La squadra di polizia giudiziaria del Commissariato di pubblica sicurezza di Trani in azione presso una abitazione. ubicata nel centro storico di Trani, ove, al piano terra, era in corso un’attività di meretricio eseguita da donne straniere.
Da accertamenti emergeva che le donne in questione si procuravano i clienti attraverso espliciti annunci a sfondo sessuale pubblicati, on line, sulla piattaforma “Bakeca incontri” dove era riportata l’utenza telefonica da contattare per gli appuntamenti finalizzati alla consumazione di rapporti sessuali.
Nell’abitazione in questione gli agenti accertavano la presenza di una donna di 47 anni, di origine dominicana, vestita solamente con una vestaglia da camera come se effettivamente stesse aspettando clienti.

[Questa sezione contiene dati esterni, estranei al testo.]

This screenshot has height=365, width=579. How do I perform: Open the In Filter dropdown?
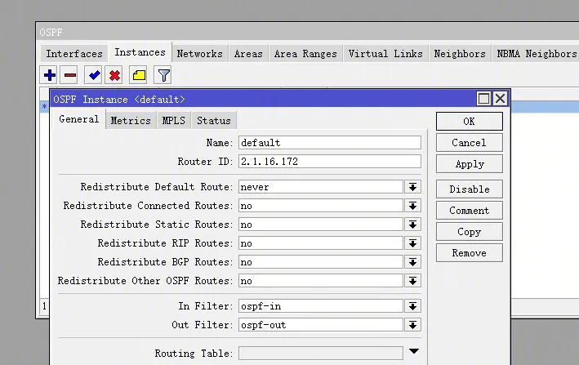point(413,306)
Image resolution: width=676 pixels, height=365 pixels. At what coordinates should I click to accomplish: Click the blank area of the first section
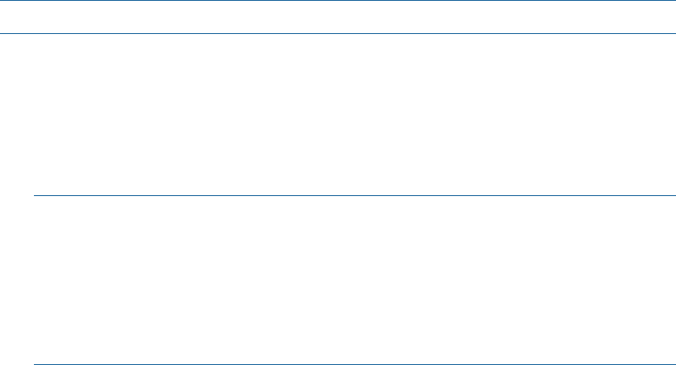click(338, 114)
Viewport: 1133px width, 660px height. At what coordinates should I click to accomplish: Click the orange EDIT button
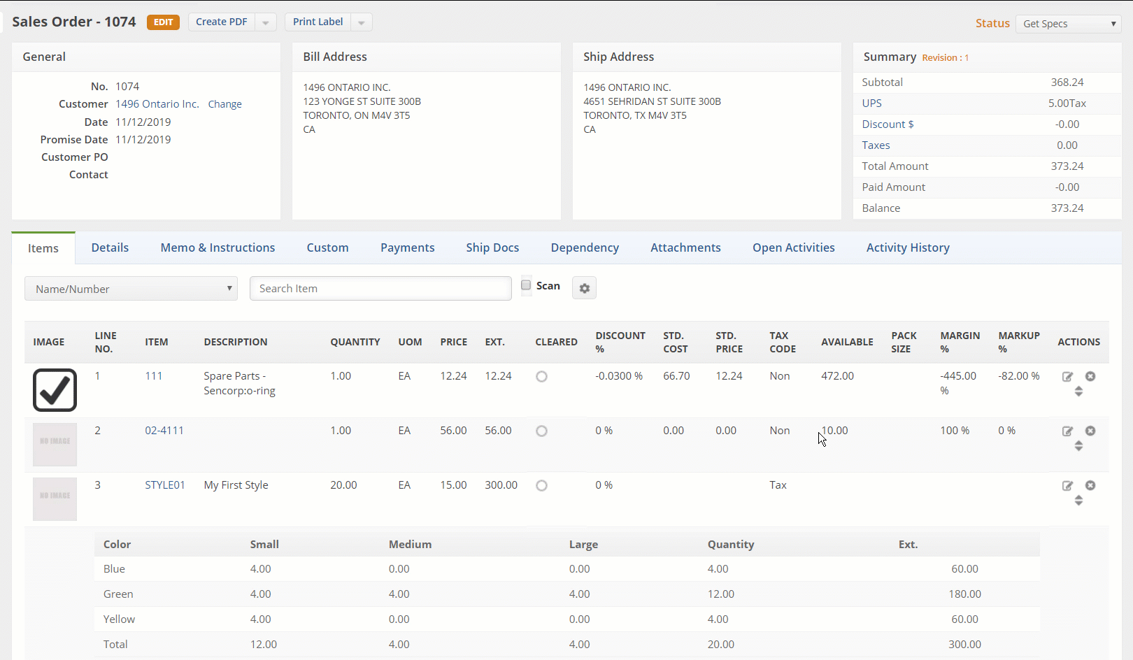click(x=163, y=22)
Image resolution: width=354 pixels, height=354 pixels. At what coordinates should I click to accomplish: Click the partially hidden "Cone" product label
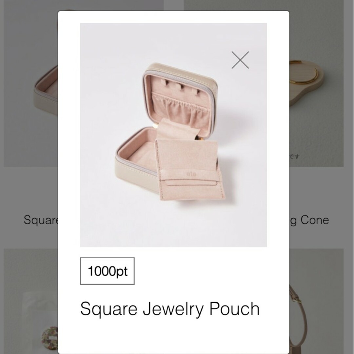point(314,220)
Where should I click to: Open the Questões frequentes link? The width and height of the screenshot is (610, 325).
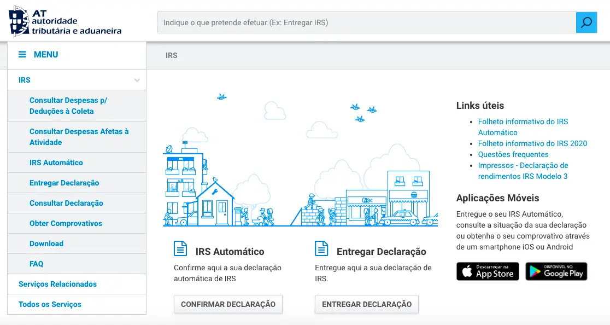click(x=513, y=154)
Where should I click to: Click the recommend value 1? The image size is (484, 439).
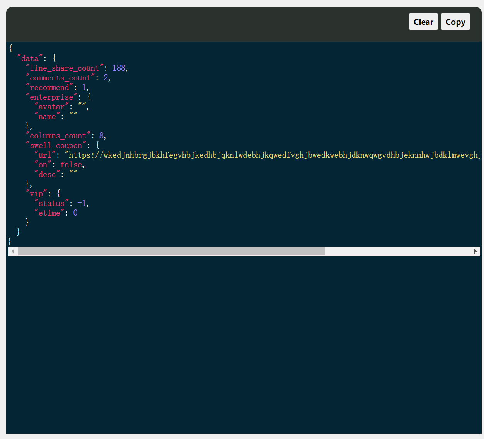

Veniva pertanto eseguita una perquisizione, nel corso della quale veniva rinvenuto materiale compatibile con l’attività di meretricio ed un foglio con le indicazioni fornite per raggiungere il sito.
A seguito di quanto verificato, il locale veniva posto sotto sequestro.
Denunciato a piede libero colui che, a sua volta, conduceva l'immobile in locazione, poiché a conoscenza dell’uso che ne veniva fatto: infatti, richiedeva in pagamento 150 euro quale canone per la sublocazione settimanale del locale, realizzando così un importo superiore a quello che versava al proprietario.
Per lui l'accusa è sfruttamento e favoreggiamento dell’attività della prostituzione.